• Stated goal: Please write out the listing below word for word, keeping every line as it stands.

• Records for the task:
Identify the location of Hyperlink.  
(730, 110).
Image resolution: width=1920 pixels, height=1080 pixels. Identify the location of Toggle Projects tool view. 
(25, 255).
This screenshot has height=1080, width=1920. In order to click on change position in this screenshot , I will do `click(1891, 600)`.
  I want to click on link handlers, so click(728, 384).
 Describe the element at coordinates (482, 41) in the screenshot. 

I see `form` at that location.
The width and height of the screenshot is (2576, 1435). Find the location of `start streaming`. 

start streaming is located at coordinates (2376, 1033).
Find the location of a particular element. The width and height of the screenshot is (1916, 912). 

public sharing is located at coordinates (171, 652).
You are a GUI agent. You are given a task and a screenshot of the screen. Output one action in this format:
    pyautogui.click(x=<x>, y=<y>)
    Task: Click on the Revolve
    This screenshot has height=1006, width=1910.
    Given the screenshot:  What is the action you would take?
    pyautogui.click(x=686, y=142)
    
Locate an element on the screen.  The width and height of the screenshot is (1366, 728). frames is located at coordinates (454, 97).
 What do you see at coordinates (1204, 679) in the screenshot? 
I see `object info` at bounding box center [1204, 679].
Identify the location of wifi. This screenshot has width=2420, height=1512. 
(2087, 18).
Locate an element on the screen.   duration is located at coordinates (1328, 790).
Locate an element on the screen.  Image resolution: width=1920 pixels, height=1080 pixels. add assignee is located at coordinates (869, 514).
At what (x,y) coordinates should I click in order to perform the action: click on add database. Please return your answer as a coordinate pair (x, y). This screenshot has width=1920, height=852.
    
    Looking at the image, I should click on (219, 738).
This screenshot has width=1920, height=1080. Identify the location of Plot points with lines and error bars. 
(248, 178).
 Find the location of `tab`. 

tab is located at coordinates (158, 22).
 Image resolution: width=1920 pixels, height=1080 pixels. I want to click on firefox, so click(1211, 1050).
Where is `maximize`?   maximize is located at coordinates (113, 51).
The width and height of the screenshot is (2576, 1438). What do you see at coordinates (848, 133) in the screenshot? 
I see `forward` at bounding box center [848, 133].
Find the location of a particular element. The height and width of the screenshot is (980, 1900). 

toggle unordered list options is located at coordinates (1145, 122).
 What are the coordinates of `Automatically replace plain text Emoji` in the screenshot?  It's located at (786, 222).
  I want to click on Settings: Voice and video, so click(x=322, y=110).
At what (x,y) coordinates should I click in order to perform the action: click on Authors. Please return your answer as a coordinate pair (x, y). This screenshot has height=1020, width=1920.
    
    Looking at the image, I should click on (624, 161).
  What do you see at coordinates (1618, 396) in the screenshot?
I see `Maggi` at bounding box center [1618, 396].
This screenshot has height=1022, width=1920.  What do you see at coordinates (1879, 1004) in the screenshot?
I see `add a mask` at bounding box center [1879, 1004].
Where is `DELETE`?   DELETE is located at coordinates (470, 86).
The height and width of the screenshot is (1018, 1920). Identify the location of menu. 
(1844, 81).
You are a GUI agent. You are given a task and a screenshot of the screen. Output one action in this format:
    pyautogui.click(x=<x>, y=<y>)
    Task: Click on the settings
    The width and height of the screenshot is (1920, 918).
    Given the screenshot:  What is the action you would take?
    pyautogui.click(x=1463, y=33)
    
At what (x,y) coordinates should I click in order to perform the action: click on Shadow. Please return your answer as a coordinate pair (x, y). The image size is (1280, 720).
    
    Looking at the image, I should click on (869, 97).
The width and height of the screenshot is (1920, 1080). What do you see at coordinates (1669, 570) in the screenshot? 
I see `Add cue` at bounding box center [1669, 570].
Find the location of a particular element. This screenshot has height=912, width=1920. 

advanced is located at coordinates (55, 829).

• Finished exercise:
Identify the location of Hyperlink.  
(730, 110).
Image resolution: width=1920 pixels, height=1080 pixels. Identify the location of Toggle Projects tool view. 
(25, 255).
This screenshot has height=1080, width=1920. In order to click on change position in this screenshot , I will do `click(1891, 600)`.
  I want to click on link handlers, so click(728, 384).
 Describe the element at coordinates (482, 41) in the screenshot. 

I see `form` at that location.
The width and height of the screenshot is (2576, 1435). Find the location of `start streaming`. 

start streaming is located at coordinates (2376, 1033).
Find the location of a particular element. The width and height of the screenshot is (1916, 912). 

public sharing is located at coordinates (171, 652).
You are a GUI agent. You are given a task and a screenshot of the screen. Output one action in this format:
    pyautogui.click(x=<x>, y=<y>)
    Task: Click on the Revolve
    This screenshot has height=1006, width=1910.
    Given the screenshot:  What is the action you would take?
    pyautogui.click(x=686, y=142)
    
Locate an element on the screen.  The width and height of the screenshot is (1366, 728). frames is located at coordinates (454, 97).
 What do you see at coordinates (1204, 679) in the screenshot? 
I see `object info` at bounding box center [1204, 679].
Identify the location of wifi. This screenshot has width=2420, height=1512. 
(2087, 18).
Locate an element on the screen.   duration is located at coordinates (1328, 790).
Locate an element on the screen.  Image resolution: width=1920 pixels, height=1080 pixels. add assignee is located at coordinates (869, 514).
At what (x,y) coordinates should I click in order to perform the action: click on add database. Please return your answer as a coordinate pair (x, y). This screenshot has width=1920, height=852.
    
    Looking at the image, I should click on (219, 738).
This screenshot has width=1920, height=1080. Identify the location of Plot points with lines and error bars. 
(248, 178).
 Find the location of `tab`. 

tab is located at coordinates (158, 22).
 Image resolution: width=1920 pixels, height=1080 pixels. I want to click on firefox, so click(1211, 1050).
Where is `maximize`?   maximize is located at coordinates (113, 51).
The width and height of the screenshot is (2576, 1438). What do you see at coordinates (848, 133) in the screenshot? 
I see `forward` at bounding box center [848, 133].
Find the location of a particular element. The height and width of the screenshot is (980, 1900). 

toggle unordered list options is located at coordinates (1145, 122).
 What are the coordinates of `Automatically replace plain text Emoji` in the screenshot?  It's located at (786, 222).
  I want to click on Settings: Voice and video, so click(x=322, y=110).
At what (x,y) coordinates should I click in order to perform the action: click on Authors. Please return your answer as a coordinate pair (x, y). This screenshot has height=1020, width=1920.
    
    Looking at the image, I should click on (624, 161).
  What do you see at coordinates (1618, 396) in the screenshot?
I see `Maggi` at bounding box center [1618, 396].
This screenshot has height=1022, width=1920.  What do you see at coordinates (1879, 1004) in the screenshot?
I see `add a mask` at bounding box center [1879, 1004].
Where is `DELETE`?   DELETE is located at coordinates (470, 86).
The height and width of the screenshot is (1018, 1920). Identify the location of menu. 
(1844, 81).
You are a GUI agent. You are given a task and a screenshot of the screen. Output one action in this format:
    pyautogui.click(x=<x>, y=<y>)
    Task: Click on the settings
    The width and height of the screenshot is (1920, 918).
    Given the screenshot:  What is the action you would take?
    pyautogui.click(x=1463, y=33)
    
At what (x,y) coordinates should I click in order to perform the action: click on Shadow. Please return your answer as a coordinate pair (x, y). The image size is (1280, 720).
    
    Looking at the image, I should click on (869, 97).
The width and height of the screenshot is (1920, 1080). What do you see at coordinates (1669, 570) in the screenshot? 
I see `Add cue` at bounding box center [1669, 570].
Find the location of a particular element. This screenshot has height=912, width=1920. 

advanced is located at coordinates (55, 829).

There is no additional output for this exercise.